HIV Vaccines: Will mRNA Be a Game Changer?

In 2020, approximately 35.9 million adults and 1.7 million children were living with human immunodeficiency virus-1 (HIV), the virus that causes acquired immune deficiency syndrome (AIDS). Two major types of HIV exist: HIV-1 – which was discovered first and is the most widespread form of the virus – and HIV-2.

Since the AIDS epidemic emerged in the mid-late 1970s, our knowledge of how HIV affects the human body has progressed. While there is no cure for HIV-1, there are treatment options available that help individuals with the infection to live longer and healthier lives. These therapies are  antiretroviral therapies, or ARTS, that work to reduce the viral load within the body to an undetectable level, such that it cannot be transmitted to non-infected individuals. By the end of 2020, 27.4 million people with HIV had access to ARTs globally.

However, there are inequalities across the globe when it comes to accessing ARTs, particularly for children and individuals in low-income countries. A report published in July 2021 stated that ~ 46% of the 1.7 million children living with HIV were not receiving in 2020, and ~ 150,000 children were newly infected. We cannot provide access to the required therapeutics at a rate that overcomes the number of new infections each year. In short, ARTs alone are not sufficient to help us overcome the battle against HIV.
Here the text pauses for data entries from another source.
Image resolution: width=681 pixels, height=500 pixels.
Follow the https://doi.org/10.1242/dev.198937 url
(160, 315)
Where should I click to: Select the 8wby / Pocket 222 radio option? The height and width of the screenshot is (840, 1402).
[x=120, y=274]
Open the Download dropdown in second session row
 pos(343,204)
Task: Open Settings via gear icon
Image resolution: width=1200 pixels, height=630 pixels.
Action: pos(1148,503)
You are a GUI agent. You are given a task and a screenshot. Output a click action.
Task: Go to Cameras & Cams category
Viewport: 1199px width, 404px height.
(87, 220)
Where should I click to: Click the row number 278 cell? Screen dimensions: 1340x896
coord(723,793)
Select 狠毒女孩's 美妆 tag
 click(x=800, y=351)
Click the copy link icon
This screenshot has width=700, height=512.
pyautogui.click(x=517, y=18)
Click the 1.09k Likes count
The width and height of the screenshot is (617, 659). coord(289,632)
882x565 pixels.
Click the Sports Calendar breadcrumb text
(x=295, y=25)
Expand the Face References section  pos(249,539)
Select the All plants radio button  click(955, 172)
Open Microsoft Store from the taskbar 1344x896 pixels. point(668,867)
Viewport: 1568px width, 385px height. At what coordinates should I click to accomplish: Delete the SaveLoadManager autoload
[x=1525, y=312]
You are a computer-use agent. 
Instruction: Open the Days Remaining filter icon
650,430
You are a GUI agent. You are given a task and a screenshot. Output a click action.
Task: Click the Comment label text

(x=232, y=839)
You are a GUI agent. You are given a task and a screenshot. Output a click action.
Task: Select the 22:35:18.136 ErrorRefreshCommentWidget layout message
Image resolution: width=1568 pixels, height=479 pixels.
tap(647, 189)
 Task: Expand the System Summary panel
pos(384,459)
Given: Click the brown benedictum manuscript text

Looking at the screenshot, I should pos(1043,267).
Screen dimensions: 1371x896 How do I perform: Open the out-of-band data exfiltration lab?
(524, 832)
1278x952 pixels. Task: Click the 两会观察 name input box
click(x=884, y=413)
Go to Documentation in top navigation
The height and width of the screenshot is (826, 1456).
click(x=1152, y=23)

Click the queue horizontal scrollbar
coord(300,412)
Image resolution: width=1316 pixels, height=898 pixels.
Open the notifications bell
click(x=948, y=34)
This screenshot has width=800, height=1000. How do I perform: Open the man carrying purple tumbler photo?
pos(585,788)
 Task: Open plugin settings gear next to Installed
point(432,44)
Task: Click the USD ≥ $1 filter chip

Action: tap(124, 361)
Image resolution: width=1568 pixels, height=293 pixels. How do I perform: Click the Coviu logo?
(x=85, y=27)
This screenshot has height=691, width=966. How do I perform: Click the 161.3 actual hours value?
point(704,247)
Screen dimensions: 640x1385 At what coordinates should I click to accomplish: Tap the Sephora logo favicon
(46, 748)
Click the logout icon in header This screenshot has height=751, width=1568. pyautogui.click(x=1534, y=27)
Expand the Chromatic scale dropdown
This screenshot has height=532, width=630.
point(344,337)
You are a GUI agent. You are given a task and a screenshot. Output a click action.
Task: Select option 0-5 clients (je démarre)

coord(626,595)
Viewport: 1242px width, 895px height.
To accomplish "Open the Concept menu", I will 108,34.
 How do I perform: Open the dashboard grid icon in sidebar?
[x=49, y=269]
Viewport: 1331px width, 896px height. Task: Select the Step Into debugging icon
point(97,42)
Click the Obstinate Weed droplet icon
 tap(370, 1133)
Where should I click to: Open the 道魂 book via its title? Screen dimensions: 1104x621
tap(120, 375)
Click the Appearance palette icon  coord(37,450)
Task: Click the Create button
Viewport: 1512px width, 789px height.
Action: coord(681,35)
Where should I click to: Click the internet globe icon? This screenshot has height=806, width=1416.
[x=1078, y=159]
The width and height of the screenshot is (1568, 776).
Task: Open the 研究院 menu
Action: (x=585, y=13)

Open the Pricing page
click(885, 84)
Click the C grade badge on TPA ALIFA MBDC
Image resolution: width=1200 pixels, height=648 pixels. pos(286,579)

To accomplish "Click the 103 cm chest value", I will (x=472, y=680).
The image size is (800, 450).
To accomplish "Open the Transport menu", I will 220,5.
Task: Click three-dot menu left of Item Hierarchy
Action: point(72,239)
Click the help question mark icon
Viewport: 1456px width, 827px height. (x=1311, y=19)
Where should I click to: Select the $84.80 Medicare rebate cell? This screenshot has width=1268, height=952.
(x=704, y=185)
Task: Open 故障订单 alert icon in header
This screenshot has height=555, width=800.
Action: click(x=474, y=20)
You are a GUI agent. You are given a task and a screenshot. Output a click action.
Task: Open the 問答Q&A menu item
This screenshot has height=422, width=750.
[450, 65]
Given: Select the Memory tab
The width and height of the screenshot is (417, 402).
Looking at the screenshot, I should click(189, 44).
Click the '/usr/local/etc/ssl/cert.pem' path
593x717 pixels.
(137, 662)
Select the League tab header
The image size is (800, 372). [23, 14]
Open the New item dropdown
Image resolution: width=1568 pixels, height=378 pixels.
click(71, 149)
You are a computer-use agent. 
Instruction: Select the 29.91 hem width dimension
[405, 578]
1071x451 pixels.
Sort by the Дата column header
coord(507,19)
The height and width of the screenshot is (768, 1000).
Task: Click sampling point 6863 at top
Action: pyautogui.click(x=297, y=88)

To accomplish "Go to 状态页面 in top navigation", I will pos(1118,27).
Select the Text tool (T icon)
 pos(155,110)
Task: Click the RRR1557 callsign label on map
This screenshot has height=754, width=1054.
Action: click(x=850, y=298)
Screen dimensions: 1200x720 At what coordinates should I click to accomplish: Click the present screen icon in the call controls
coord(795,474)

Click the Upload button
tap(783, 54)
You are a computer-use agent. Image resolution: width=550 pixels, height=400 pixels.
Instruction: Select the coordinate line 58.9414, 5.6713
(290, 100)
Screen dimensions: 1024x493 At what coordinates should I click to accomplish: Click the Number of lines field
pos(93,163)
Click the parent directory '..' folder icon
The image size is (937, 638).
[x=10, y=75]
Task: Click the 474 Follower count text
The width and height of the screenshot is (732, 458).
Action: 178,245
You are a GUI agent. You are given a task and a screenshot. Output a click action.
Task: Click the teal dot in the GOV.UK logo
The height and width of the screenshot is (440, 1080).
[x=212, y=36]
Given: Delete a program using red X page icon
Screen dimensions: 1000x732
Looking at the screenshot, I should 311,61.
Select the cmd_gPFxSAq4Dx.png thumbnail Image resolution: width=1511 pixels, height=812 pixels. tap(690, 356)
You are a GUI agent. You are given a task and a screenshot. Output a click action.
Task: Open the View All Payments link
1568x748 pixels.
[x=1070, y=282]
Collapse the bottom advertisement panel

"HIV remains an infection which can have serious consequences," Dr. Peter English, retired consultant in communicable disease control and member of the editorial board for Vaccines Today, told Technology Networks. "While treatments are now available that mean that it [HIV] is a shadow of the problem than it used to be, they still need to be taken regularly for life. This is expensive and intrusive, and not without 'side effects'. It would be far better to be able to prevent the infection through vaccination or even, better still, be able to generate immunity that would clear the virus in people who are infected."

Challenges in HIV vaccine development

The road to developing a vaccine for HIV has often been referred to as the "biggest biomedical challenge of our generation". Unfortunately, our opponent in this challenge is a mighty one.   

In 1984, the then US Secretary of Health and Human Services Margaret Heckler announced that researchers had identified the virus behind AIDS. In the now famous press conference, she also predicted that a vaccine would be developed within the next two years. This statement – which is almost 40 years old – did not age well. Why do we not yet have a vaccine for HIV? There are a whole host of reasons, including the fact that the majority of people infected with HIV do not become immune to the virus, it is incredibly good at mutating and there are difficulties in generating animal models that can predict vaccine efficacy in humans. "The body does not like to make a good immune response against HIV, and HIV is really unique among all the serious viral pathogens that we have had to deal with historically," said NIAID Director Anthony S. Fauci. As the typical approach for vaccine development is to mimic the natural immune response, this is a major obstacle.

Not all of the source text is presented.